[PASAJE SELECCIONADO]
━━━━━━

Lo que se añade a continuación de estas dos sentencias tan cuidadosamente expuestas y gramaticalmente algo prolijas es, en razón de esto mismo, más decisivo y apremiante. Se comienza por repetir o proseguir el consejo general de que cada cual permanezca en su propio estado, soltero el soltero, casado el casado. La segunda frase aclara inmediatamente que no se trata de un precepto obligatorio, sino que ahora y siempre es lícito y permitido contraer matrimonio. Lo más notable y asombroso, por no decir lo más extraño, es la observación de que el Apóstol querría evitar a los corintios su tribulación en la carne. No se piensa aquí en los evidentes cuidados del nacimiento y educación de los hijos. Tampoco se refiere la frase al pensar y decir de ciertas madres, que quieren evitar a sus hijos una vida que sólo puede vivirse bajo constantes amenazas. El Apóstol debió contemplar con mirada profética pruebas desgarradoras mucho más concretas. Podríamos pensar acaso en los ejemplos de las historias de los mártires, como la madre de los hermanos macabeos y otras de la era cristiana. Quizás este pensamiento, aquí sólo levemente aflorado, sea reasumido y aclarado en un pasaje posterior (7,32-35).
 

b) El espíritu de celibato o virginidad (1Co/07/29-31).

29 Lo que digo, hermanos, es esto: que el tiempo es breve. Por lo demás, que los que tienen mujer sean como si no la tuvieran; 30 los que lloran, como si no lloraran; los que se alegran, como si no se alegraran; los que compran, como si no poseyeran; 31 los que usan del mundo, como si no disfrutaran de él; porque la apariencia de este mundo pasa.

━━━━━━

[DATOS]
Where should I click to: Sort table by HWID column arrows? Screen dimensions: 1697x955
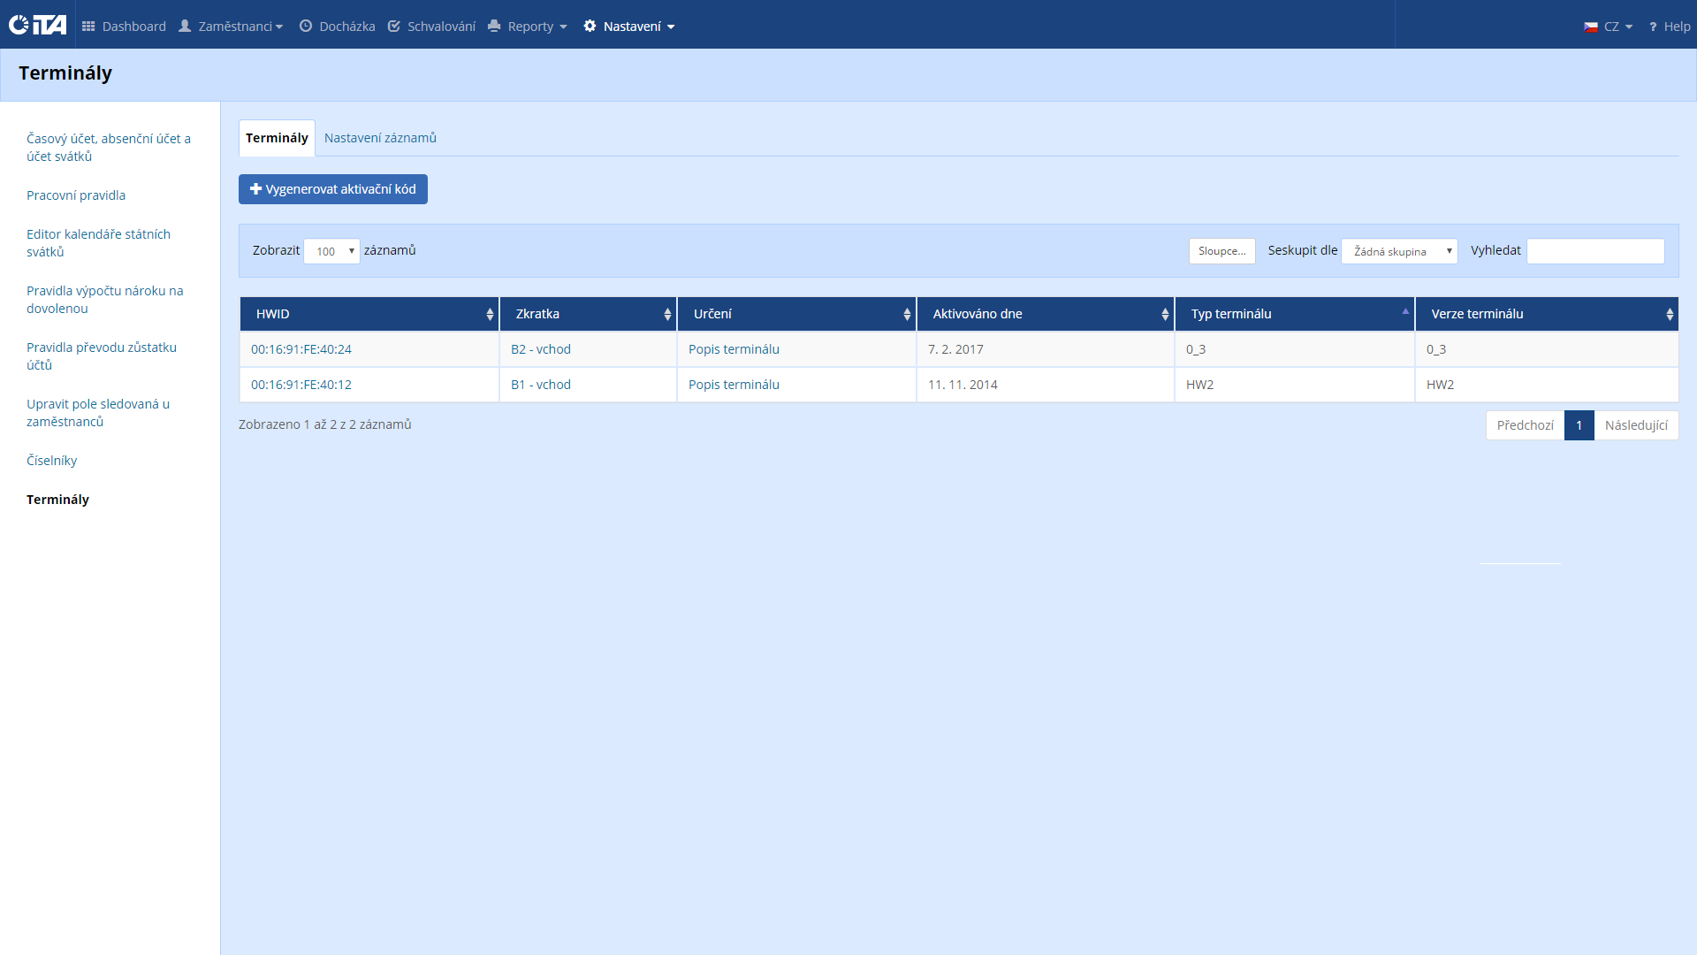490,314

━━━━━━

[TAREA PROPUESTA] Prosigue el pasaje sobre el matrimonio y el celibato en la carta a los corintios a partir de su última oración. El material es independiente del pasaje y se presenta por separado.

[RESULTADO DEL EJERCICIO]
El Apóstol dirige una vez más su mirada, más allá de las preguntas inmediatas, hacia lo que tiene validez universal. Establece, a título de introducción, un hecho del que se deriva todo lo que sigue. Y lo dice con expresión tan solemne que se estaría tentado a traducir: «A este propósito declaro...» Debe considerarse como continuación y explicación de su aserto de que el tiempo es breve la frase final de esta pequeña perícopa: «porque la apariencia de este mundo pasa». Aquí sólo cabe pensar en el fin del mundo, ya inminente. Ahora bien ¿mantiene esta frase su vigencia, después de que el mundo se ha prolongado durante veinte siglos? Tenemos que delimitar entre opinión personal del Apóstol, lo que daba por seguro en la cuestión del término del juicio, y aquellas afirmaciones que, independientemente de esta opinión, y rebasándola, tenían valor permanente para la Iglesia. Lo mismo puede decirse respecto de las enseñanzas de Jesús. Y, en realidad ¿no se debe aplicar por doquiera a todas las palabras de la Escritura? Estas palabras han sido pronunciadas, en efecto, con unos determinados presupuestos y dentro de una situación determinada, aunque conservan, no obstante, validez para otros tiempos y otras circunstancias. No siempre es fácil distinguir entre el valor permanente y el valor circunstancial de origen. Ésta es precisamente la tarea de la interpretación, para la que se nos ha prometido la asistencia del Espíritu Santo. Sigue siendo válido que, desde la primera venida del Hijo del hombre, el mundo se encuentra bajo otros signos. En apariencia, sigue deslizándose como antes, pero su realidad profunda es distinta. Se halla situado en el tiempo intermedio entre la primera y la segunda venida del Señor, como atenazado entre ambas. Algo así expresa la frase que nosotros traducimos un poco simplificadamente: «el tiempo es breve». También las situaciones de que ahora se habla están de algún modo como atenazadas entre estas dos pequeñas frases tan plenas de contenido.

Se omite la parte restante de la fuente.